On a fundamental level, he sees a world where its leaders are more interested in trading than building great economic business models. China is now manufacturing nearly 50% of the world's goods and dominates the commodity markets:
Antinomy is a very small market but like all commodities it is dominated by China who manufacture 50% of it. In 1995 they arrived in this market and quickly drove out western refineries with the low margins they were willing to work for. Twenty three years later the world is running scarce of easily obtained antimony and this is a market in which domination by a country more interested in trading than commercialisation has had a price. From here supply can only be brought on by higher prices and a commercial thinking which develops markets outside of where they currently are. It feels like a microcosm of many commodities’ positioning today. If the world is again full of scarcity, printing money will first lead to inflation and more importantly stagflation.

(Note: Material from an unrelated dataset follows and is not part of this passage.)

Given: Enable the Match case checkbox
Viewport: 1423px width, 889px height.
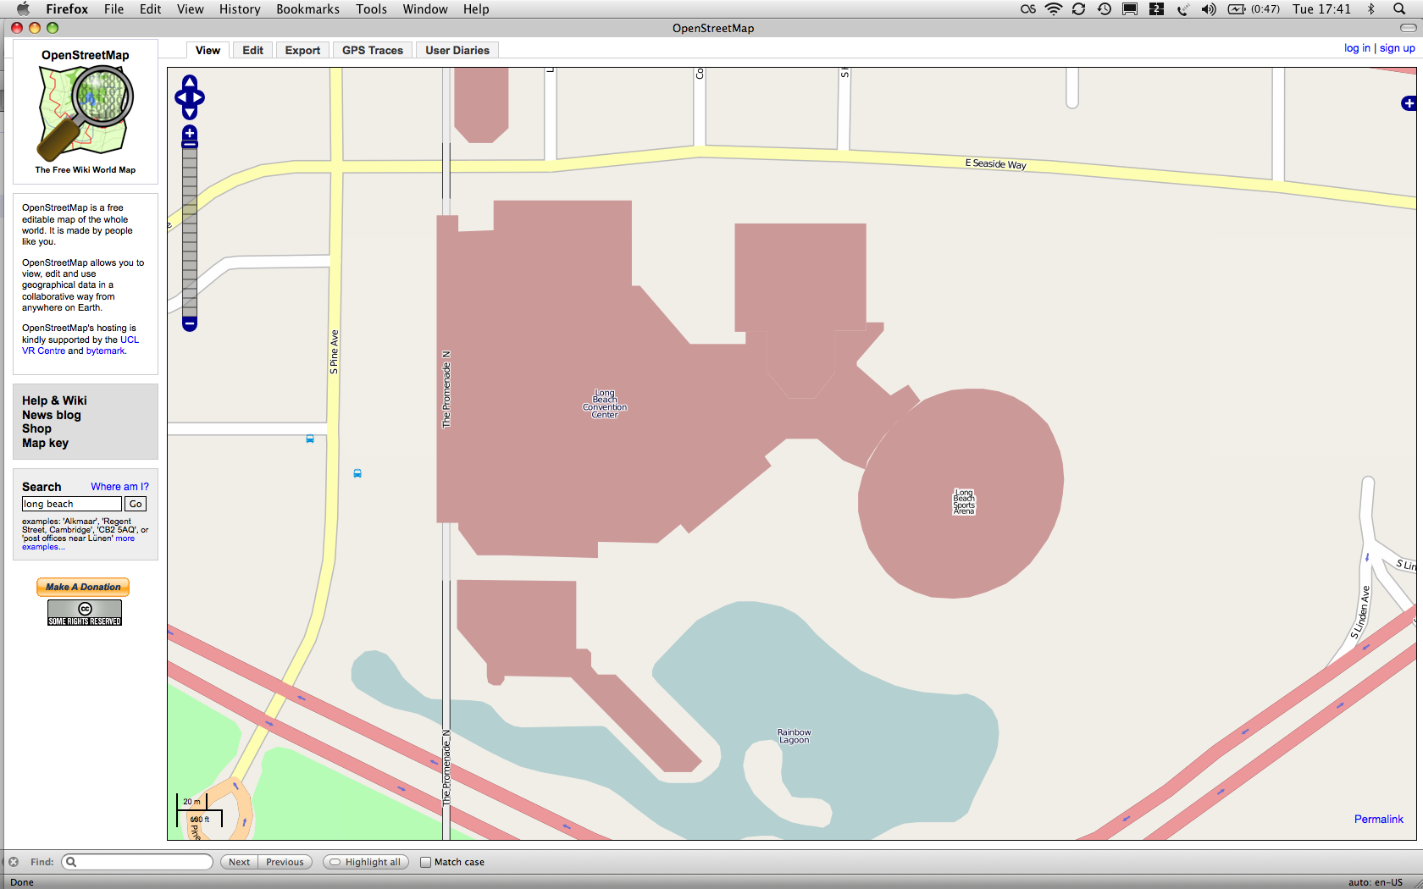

It is in that last sentence when Odey tears not into a central bank as much as the mathematical magicians who dominate:
QE introduced mathematicians to our market place. With risk doubled down, they had a ball with financial instruments. Their ability to marshal data was game changing but their demand for data was also their weakness. The further back in time they went, the poorer the data they could recover and the sheer amount made it impossible to mine far back.
This all leads to the dreaded inflation bogeyman:
And thankfully so because it allowed historians to study similar times to this and draw out trends that rhyme with today. Monetising has taken many forms in the past, but it rarely lasts more than 2 years before it passes from financial assets into the real economy. For my money the closest fit is with 1971- 1974. Like then nobody had witnessed inflation greater than 2%.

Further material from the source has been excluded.